I nagle łapiesz się na tym, że masz do czynienia z opowieścią o kondycji ludzkich istot. Że człowiek potrzebuje zaczepienia, a jak je traci, zaczyna mu być wszystko jedno. To jest to nad czym biadoli pół świata. Zobojętnienie. W sferze emocjonalnej, duchowej ale też fizycznej.
W tej nieszczęsnej polityce też to widać – ot, chociażby na naszym własnym poletku.

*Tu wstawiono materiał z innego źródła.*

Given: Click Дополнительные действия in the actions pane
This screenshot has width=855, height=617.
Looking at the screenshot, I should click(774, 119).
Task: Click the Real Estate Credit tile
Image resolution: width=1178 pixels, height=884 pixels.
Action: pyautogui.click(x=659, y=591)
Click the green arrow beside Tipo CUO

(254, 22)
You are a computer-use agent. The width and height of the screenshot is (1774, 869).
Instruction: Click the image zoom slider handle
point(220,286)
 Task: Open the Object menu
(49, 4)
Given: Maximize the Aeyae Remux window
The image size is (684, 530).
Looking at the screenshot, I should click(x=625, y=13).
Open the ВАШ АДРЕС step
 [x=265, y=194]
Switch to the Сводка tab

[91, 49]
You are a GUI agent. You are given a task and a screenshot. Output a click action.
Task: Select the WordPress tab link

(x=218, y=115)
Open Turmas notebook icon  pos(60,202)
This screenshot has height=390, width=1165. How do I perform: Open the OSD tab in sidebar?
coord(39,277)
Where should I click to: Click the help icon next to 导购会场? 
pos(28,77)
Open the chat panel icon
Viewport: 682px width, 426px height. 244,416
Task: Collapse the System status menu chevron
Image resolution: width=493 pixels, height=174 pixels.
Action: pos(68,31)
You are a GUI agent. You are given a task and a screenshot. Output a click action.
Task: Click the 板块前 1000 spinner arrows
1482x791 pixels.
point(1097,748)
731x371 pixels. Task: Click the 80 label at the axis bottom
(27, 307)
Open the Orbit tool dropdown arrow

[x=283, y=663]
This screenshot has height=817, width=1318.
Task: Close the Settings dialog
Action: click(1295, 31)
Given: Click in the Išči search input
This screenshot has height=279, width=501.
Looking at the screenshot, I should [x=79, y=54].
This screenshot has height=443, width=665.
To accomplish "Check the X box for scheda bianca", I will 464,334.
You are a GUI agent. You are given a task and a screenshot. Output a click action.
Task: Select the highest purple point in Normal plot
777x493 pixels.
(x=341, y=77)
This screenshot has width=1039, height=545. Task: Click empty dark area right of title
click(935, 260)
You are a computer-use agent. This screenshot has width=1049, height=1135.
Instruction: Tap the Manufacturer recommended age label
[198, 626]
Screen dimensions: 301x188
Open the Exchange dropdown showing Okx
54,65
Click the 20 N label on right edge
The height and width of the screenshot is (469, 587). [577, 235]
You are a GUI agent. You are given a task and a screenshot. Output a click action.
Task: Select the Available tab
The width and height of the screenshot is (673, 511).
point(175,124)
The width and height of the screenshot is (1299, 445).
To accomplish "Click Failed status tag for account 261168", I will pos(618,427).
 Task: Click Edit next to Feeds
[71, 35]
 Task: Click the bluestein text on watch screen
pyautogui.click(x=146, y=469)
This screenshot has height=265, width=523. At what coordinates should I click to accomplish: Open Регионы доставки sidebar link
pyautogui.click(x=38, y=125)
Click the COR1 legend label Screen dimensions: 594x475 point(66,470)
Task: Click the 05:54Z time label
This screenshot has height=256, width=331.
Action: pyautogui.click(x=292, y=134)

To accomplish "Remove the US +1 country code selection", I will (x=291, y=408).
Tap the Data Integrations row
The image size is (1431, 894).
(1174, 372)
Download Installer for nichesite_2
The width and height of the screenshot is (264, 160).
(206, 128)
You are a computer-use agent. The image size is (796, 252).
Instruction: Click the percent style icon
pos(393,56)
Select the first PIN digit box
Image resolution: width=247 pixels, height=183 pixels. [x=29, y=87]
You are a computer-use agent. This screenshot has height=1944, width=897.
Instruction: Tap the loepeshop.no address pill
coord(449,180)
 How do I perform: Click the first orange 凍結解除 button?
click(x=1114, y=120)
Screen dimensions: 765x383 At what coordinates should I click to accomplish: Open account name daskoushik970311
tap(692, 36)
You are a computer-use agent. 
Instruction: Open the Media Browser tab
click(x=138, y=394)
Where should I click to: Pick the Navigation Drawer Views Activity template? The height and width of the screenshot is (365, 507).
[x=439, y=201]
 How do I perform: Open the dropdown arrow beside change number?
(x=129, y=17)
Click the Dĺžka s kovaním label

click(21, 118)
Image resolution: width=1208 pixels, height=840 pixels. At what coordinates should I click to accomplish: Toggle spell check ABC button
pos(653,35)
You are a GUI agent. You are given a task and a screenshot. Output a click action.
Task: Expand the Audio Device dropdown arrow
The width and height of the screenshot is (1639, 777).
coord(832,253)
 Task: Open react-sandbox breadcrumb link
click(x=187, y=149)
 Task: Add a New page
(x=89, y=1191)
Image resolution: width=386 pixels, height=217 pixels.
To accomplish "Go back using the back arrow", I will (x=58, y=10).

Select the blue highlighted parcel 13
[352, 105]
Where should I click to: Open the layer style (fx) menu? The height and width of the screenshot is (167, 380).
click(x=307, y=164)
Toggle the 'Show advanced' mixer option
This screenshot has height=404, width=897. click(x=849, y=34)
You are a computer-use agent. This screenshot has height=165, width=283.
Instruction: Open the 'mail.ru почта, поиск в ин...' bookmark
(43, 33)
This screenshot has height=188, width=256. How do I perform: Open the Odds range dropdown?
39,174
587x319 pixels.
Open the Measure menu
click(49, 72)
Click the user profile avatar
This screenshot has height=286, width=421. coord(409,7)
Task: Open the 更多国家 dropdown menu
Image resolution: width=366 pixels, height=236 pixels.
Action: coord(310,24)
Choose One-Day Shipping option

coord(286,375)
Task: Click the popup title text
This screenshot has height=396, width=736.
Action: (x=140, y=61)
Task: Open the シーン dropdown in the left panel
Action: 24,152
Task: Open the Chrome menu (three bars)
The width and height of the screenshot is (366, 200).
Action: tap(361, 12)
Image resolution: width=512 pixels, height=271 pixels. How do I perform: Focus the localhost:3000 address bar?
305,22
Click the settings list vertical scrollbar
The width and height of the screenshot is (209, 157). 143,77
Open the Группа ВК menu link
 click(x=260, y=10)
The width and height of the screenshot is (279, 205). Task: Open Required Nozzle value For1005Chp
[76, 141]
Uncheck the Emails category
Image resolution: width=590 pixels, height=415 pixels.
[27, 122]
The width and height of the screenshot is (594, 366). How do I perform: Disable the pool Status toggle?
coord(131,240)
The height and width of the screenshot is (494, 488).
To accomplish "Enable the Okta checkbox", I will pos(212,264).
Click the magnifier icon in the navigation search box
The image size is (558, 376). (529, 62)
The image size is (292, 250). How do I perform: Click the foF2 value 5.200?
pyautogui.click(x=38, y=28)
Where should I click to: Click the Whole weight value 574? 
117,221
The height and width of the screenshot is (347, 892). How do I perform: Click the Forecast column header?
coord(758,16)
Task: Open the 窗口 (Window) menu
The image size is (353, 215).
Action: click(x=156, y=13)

Houellebecq nie daje żadnego przepisu na rozwiązanie sytuacji. Zostawia nas w zawieszeniu. Moja refleksja jest taka, że zmęczenie człowieka i – co za tym idzie – obecnej cywilizacji są nieuchronne. Każdą cywilizację prędzej czy później czeka przewrót – zarówno na gruncie biologicznym jak i duchowym. Przeglądając ostatnio „Dziennik Polski” wpadłam na wywiad z prof. Jerzym Kopanią, który do takich właśnie wniosków dochodzi:
Wszystkie procesy kryzysowe, zachodzące w tej chwili w europejskiej cywilizacji, świadczą niezbicie o tym, że doszła ona do swego kresu. Musi zginąć.
Głos autora Uległości nie jest zatem pierwszy ani ostatni. Czy jest się czego bać? Jak już to siebie. No albo można się poddać i ulec. W końcu nie ma większego źródła szczęścia.
Lektura naprawdę fajna. Szybko się czyta, zmusza do zastanowienia. Niepokoi. Ale nie od tej strony, od której na pierwszy rzut oka się zanosi.